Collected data
-------
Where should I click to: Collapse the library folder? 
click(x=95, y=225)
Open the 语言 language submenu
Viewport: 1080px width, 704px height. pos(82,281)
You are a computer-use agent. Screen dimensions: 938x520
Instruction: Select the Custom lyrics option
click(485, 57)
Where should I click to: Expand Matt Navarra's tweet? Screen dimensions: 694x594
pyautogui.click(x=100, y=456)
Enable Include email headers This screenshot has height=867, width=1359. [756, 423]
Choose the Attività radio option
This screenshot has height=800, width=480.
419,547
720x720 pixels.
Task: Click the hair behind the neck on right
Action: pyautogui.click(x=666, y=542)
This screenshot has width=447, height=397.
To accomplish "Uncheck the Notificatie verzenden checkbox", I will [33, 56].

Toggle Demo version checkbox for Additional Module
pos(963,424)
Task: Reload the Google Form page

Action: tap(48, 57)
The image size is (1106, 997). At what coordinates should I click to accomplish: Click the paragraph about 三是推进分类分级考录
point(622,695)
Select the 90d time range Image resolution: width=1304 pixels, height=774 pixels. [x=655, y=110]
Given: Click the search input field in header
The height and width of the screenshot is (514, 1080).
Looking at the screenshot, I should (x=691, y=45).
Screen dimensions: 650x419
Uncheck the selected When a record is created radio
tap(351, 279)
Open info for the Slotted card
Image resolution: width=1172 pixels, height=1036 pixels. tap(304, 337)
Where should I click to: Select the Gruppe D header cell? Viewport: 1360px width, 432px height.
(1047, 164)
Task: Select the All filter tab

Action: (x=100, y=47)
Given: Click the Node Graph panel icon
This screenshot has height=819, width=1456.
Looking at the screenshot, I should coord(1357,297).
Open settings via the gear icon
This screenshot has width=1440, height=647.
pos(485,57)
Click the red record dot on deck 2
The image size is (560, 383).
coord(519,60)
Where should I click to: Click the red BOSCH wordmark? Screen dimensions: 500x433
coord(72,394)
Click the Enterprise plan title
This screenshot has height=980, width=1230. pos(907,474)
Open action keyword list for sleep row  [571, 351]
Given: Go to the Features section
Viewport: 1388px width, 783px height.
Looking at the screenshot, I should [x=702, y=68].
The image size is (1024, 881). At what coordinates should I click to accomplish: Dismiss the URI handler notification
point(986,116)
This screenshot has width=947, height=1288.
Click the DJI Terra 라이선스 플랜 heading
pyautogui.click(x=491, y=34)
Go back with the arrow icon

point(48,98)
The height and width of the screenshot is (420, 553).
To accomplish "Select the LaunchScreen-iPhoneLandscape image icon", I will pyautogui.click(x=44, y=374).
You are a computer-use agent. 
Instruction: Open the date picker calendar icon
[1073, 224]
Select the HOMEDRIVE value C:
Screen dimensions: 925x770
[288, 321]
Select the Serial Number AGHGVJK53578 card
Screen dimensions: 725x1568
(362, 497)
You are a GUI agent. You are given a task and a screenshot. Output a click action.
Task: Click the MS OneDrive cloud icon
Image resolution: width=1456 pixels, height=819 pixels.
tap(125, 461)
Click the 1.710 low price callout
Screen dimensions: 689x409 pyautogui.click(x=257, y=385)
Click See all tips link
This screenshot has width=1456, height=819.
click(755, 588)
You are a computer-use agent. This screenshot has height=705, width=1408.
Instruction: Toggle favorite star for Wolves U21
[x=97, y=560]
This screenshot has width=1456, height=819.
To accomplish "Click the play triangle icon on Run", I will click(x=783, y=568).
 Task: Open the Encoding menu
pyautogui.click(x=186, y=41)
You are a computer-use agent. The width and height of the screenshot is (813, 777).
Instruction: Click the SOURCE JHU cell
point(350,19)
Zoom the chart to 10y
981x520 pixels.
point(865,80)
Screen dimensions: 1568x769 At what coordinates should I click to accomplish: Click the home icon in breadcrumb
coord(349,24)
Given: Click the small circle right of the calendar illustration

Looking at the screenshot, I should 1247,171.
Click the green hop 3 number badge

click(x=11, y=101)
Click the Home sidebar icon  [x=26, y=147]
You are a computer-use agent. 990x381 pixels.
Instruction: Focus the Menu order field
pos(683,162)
-------
For each line above that includes "computer", copy the line.

*Written reply*.
You are a computer-use agent. Screen dimensions: 938x520
You are a computer-use agent. 
You are a computer-use agent. This screenshot has height=705, width=1408.
You are a computer-use agent. The width and height of the screenshot is (813, 777).
You are a computer-use agent. 990x381 pixels.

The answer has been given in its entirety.